13,969 / 63.88% Yes votes ...... 7,900 / 36.12% No votes

See Also: Index of all Measures

Results as of December 1 10:01am, 100.00%% of Precincts Reporting (44/44)
Information shown below: Official Information | Impartial Analysis |

Shall the Santa Cruz Municipal Code be amended by adding an ordinance that requires Santa Cruz police officers and other law enforcement officers in the City of Santa Cruz to make enforcement of state and federal laws pertaining to the distribution, sale, cultivation or use of marijuana by adults their lowest law enforcement priority?

Official Sources of Information
Impartial Analysis from City Attorney

This initiative, if adopted by City voters, would enact an ordinance that requires the Santa Cruz Police Department to make adult (age 18 or older) criminal marijuana investigations, citations, arrests, property seizures and prosecutions their lowest law enforcement priority and further stipulates that law enforcement activity related to all other criminal offenses shall receive a higher priority.

Federal law lists marijuana as a statutorily prohibited controlled substance.
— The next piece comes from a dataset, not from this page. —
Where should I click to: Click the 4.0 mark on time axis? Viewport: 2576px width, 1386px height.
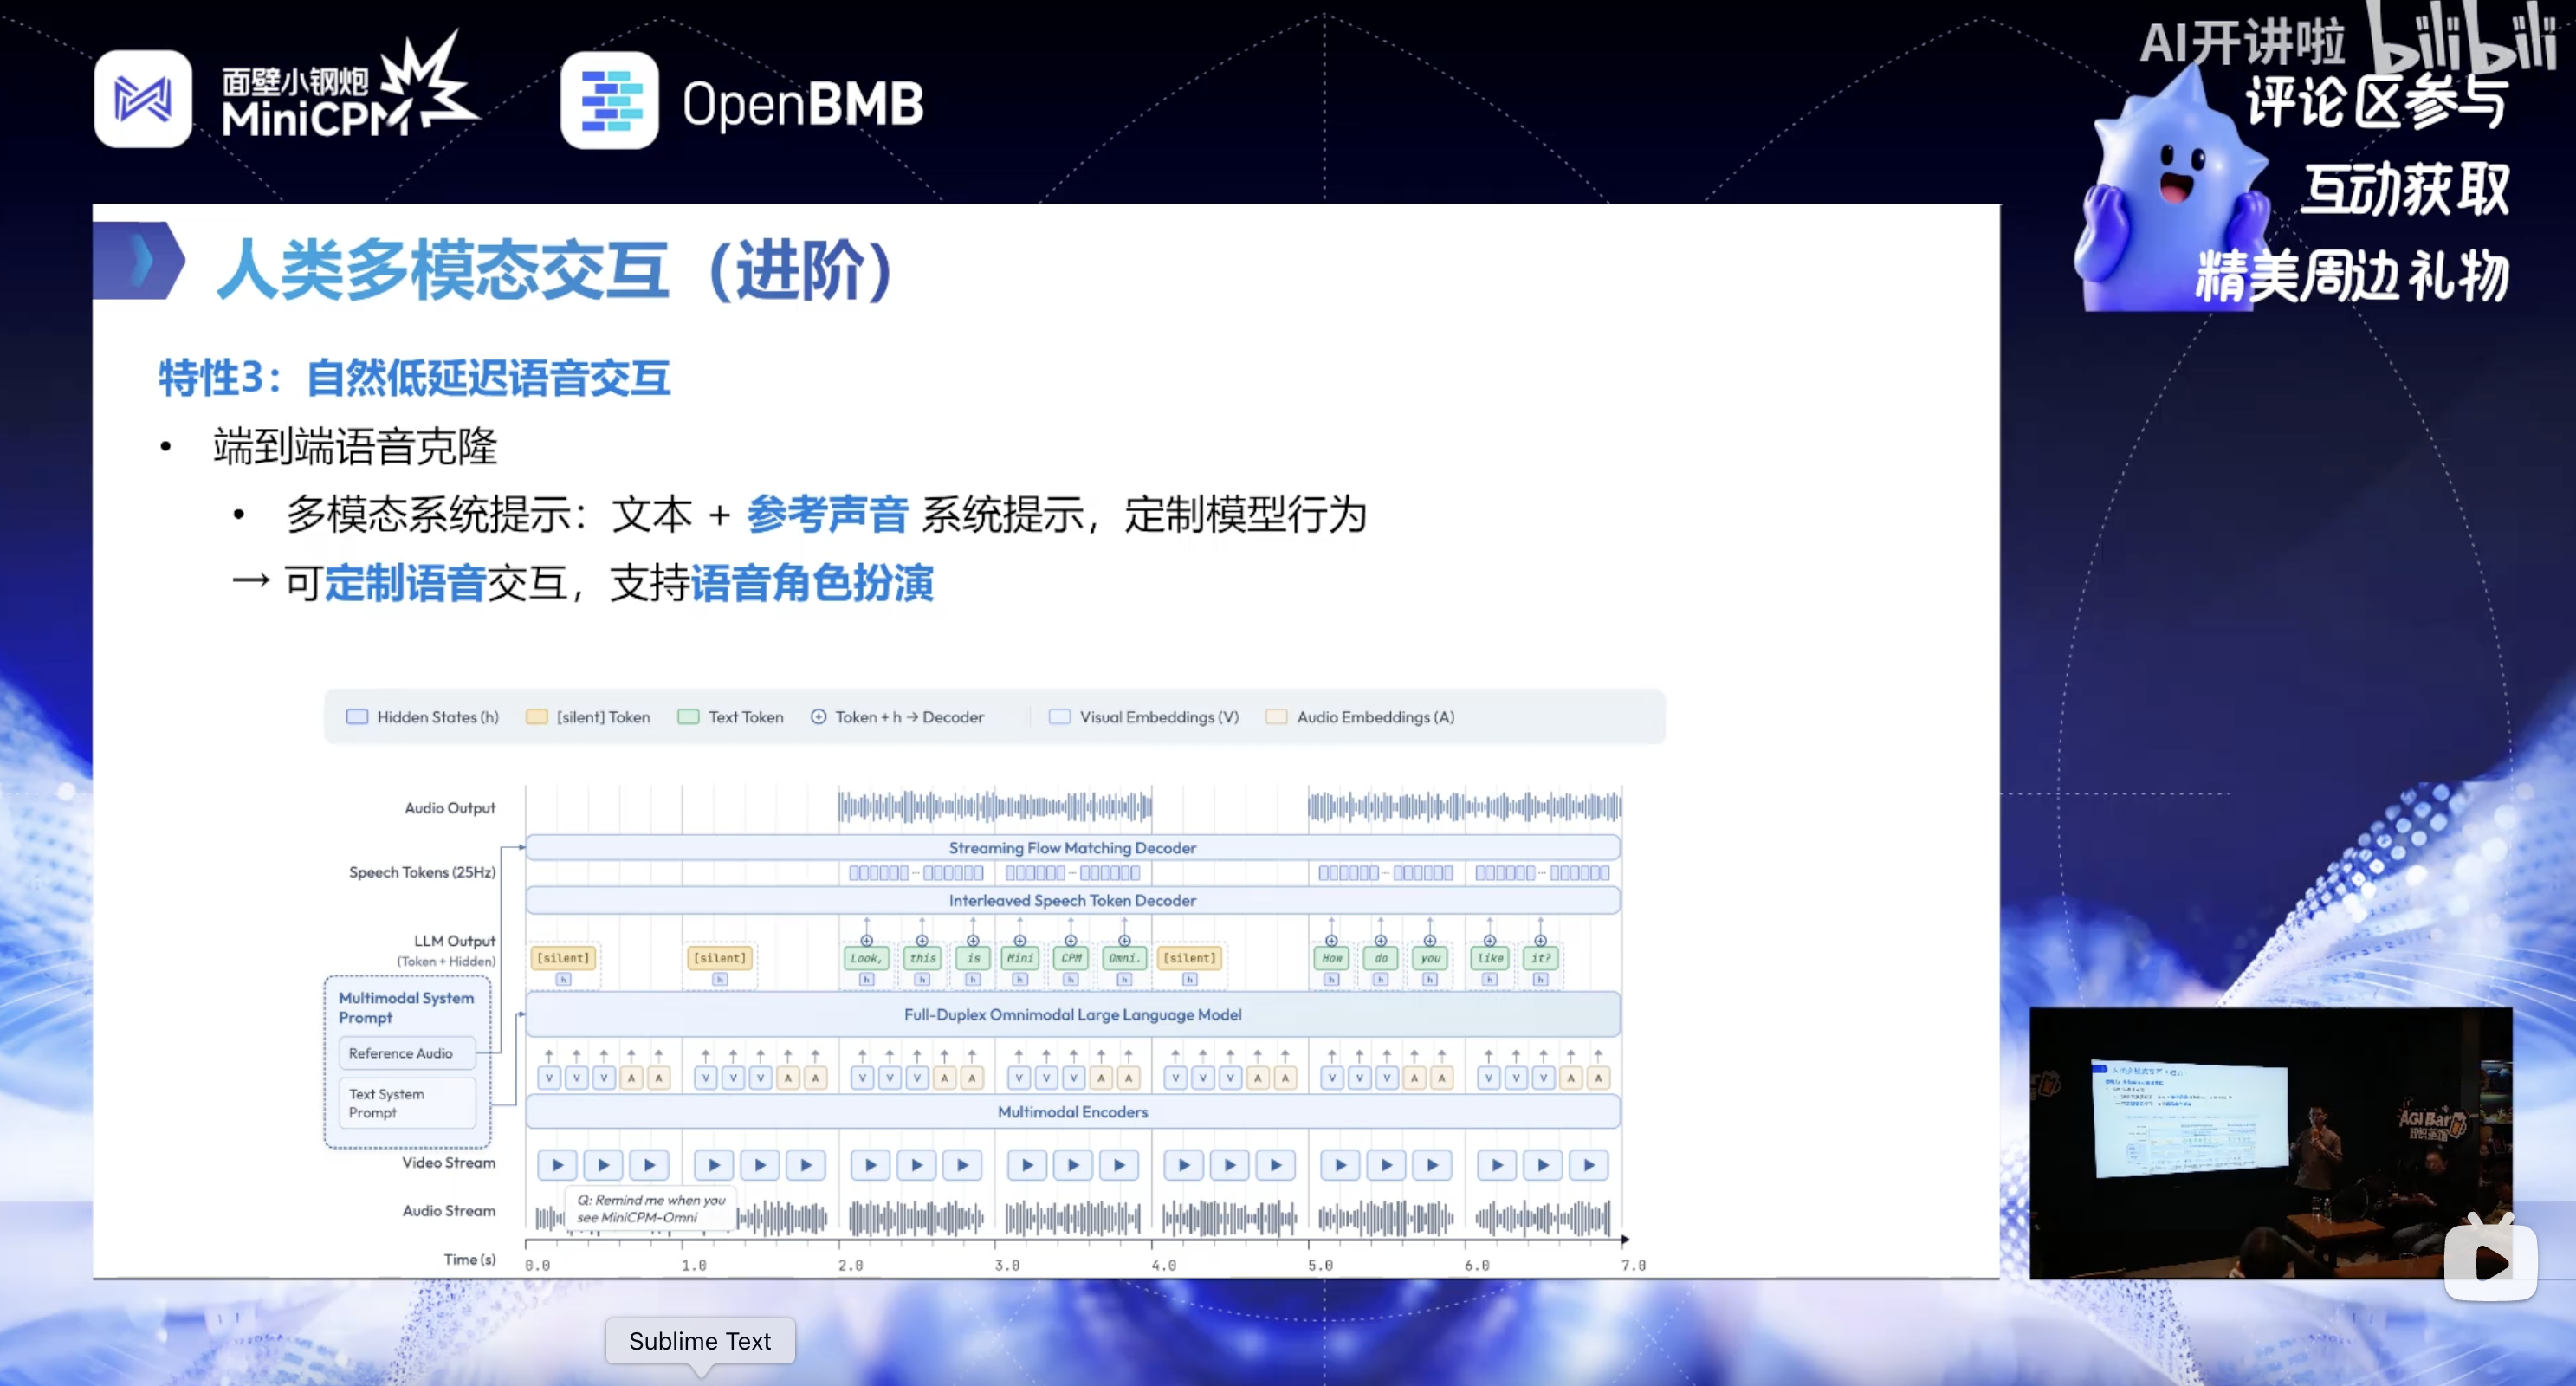pyautogui.click(x=1162, y=1265)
Under California state law, with the exception of certain activities pertaining to medicinal use, it is similarly a crime to possess, cultivate, sell, furnish or transport marijuana. The California Penal Code authorizes police officers to enforce all state and local laws. To this end Santa Cruz Police Department general orders and ethical canons require police officers to take prompt and proper police action relative to violations of all laws observed by them or coming to their attention and to uphold all laws enacted or established pursuant to legally constituted authority.

The ordinance would not apply to crimes entailing: the distribution or sale of marijuana to minors; the distribution, sale, cultivation or use of marijuana on public property; or driving under the influence of marijuana. The ordinance's lowest law enforcement priority mandate would apply to cooperating with state or federal agents engaged in the enforcement of adult criminal marijuana offenses and prohibit the City from accepting federal funding to be used for marijuana law enforcement activity.

The ordinance would require the formation of a voluntary Community Oversight Committee comprised of City residents and would require the Santa Cruz Police Department and the Santa Cruz County District Attorney to each send a non-voting liaison representative to Committee meetings. The Committee would: oversee the ordinance's implementation; receive grievances from individuals who believe they were subjected to law enforcement contrary to the ordinance's lowest law enforcement priority policy; and gather, and report on, marijuana law enforcement activity in the City. The Committee would also be authorized to request marijuana law enforcement information from individual City police officers who would be required to comply with any such request within seven calendar days.

The proposed ordinance makes it a City policy to support the taxation and regulation of marijuana and requires the City Clerk to notify all City representatives in federal and state government of this policy and that adult marijuana crimes are the City's lowest law enforcement priority.

The proposed ordinance specifies that all of its provisions are mandatory. The proposed ordinance further specifies that violation shall not constitute a criminal offense and that the exclusive means of enforcement is a civil writ of mandate court proceeding.

The City Attorney has questioned the legality of several provisions of the ordinance. Two such concerns are noted here. First, the ordinance would limit, or effectively prohibit, police officers from performing functions that state law authorizes them to perform. Second, the ordinance would subject the City and individual police officers to civil litigation for enforcing state marijuana laws in alleged violation of the ordinance.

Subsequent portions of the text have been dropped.